Other times, especially at night...I learned after painstaking effort that if I am hot or cold, I cannot sleep and pace endlessly. I discovered this one night when I put an extra blanket on and slept like a baby. Now, I often cannot have any blankets on or I am up and pacing. When that comes, it can take me days to figure out to grab an ice pack and take to bed to lay on my tummy...that will cool me enough to sleep like a baby. Maybe, when none of that works, it is just that the blankets themselves bother me?

I have noticed my clothes can be the culprit too, especially at night, they have to be 100% cotton or I am up and pacing.

I can easily see why people try to leave their house or wander off. I often want to run far and fast away from this discomfort which only feels like something hanging over me that I want to get out from under...and keep running.



The other thing I can think of is that, especially with the outings you mention, that you may have over stimulated him. As our processing fails, incoming information becomes volumous...(I don't know better words for that, sorry). It is like too much is coming in. Too much noise. Too many things I looked at (like at grocery stores). Too many decisions...sometimes just making one decision tips me over into too much. Too much clutter...too many things moving around, people pets kids...too many bold patterns. Too intense energy...happy, sad, upset, excited.

In times like those, when over stimulated...we need (and I mean NEED) silence. We need no clutter, plain as could be. If lucky, we need sleep...that will often restore. Over stimulation is often what is behind increased need to sleep as well.

Maybe just quiet time in a room by himself (if safe) to decompress?



The other is maybe he realizes that things are worse, and he might be sort of freaking out inside...and his mind might be racing trying to sort it trying to catch memories (and can't) and trying to figure out why he can't...our brains work so slow at figuring things out...and stress makes that impossible.

And I do not mean like a panic attack that other people have...just a desperate attempt to find solid ground again.

^ This is why, for me, honesty works best...because I am aware of my diagnosis and what it means.

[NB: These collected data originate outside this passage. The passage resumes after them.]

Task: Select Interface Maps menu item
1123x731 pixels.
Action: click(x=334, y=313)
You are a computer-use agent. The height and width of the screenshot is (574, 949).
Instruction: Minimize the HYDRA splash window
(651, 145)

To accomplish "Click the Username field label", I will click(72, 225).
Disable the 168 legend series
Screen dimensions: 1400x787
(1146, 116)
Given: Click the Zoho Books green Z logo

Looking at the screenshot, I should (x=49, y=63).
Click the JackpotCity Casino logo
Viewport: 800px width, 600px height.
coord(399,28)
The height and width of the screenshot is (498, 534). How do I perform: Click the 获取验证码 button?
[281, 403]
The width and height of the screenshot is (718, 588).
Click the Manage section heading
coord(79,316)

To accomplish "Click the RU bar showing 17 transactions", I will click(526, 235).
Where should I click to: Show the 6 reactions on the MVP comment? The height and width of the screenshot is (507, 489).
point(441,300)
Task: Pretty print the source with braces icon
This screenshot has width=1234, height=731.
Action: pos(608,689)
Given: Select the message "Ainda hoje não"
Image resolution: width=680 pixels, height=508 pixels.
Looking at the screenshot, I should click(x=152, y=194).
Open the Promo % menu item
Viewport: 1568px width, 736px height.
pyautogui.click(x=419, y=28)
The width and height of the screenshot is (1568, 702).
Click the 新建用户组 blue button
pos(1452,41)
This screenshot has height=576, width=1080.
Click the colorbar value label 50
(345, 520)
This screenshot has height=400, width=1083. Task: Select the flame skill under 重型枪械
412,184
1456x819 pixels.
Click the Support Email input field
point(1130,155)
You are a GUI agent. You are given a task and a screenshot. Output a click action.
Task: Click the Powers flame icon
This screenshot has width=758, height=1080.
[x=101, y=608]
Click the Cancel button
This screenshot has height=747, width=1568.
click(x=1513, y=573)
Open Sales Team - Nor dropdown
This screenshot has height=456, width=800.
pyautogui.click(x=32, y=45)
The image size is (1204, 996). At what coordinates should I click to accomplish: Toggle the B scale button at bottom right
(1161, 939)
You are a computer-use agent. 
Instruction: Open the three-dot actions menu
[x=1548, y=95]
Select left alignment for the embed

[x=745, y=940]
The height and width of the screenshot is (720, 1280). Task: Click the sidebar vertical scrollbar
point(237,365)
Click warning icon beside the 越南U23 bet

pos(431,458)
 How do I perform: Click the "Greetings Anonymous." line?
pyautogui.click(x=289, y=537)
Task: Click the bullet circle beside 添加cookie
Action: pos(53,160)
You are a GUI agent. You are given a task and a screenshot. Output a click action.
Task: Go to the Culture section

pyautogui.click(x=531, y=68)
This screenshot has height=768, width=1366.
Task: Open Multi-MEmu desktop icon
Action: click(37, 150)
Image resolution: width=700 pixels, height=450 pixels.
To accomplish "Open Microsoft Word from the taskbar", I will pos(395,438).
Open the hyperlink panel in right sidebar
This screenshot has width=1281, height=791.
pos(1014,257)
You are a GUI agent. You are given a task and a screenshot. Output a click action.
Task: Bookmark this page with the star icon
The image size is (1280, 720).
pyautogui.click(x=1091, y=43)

When I get very confused and can't find ground, all my daughter has to do is remind me that I have dementia...and that reminder is like a rock I can stand on and begin rebuilding ground. I wouldn't recommend it, however, if that was not already your way during an episode of agitated pacing.



He might be thirsty, hungry, or need to pee...and not know what it is he feels or what to do about it.


Hang in there. Try to find the cause. Not knowing cause, try quiet.

As far as I can tell, it doesn't hurt us to pace...even for hours and forever. Might scare you, because it is hard to watch and not really know. If he does not seem distressed...but rather focused and serious...then he likely has similar pacing to mine.

I would check for breathing on this one. When I pace my breathing is very low...and few. If it were panic, it would be fast and noticeable. If it were panic Ativan might help, but dealing with the cause would prevent. If it is just pacing...nothing helps but to remove the cause.

Hope that helps. Hang in there. Sending you comfort.

Posted: Thursday, September 24, 2015 10:32 PM
Joined: 9/7/2015
Posts: 3

wow that was very thorough and very brave of you to share. Thank you for helping us help others. I pray for you. This message helps me understand why my mom gets up at night and rocks and rocks sometimes for hours just staring into space. Thanks again and Peace to you.

Posted: Friday, September 25, 2015 5:38 PM
Joined: 12/10/2011
Posts: 280

Sun---Maybe I'm obtuse...but...Did you post your reflections on the caregiver forum instead of just this one. Some of your thoughts would have helped me with Charlie.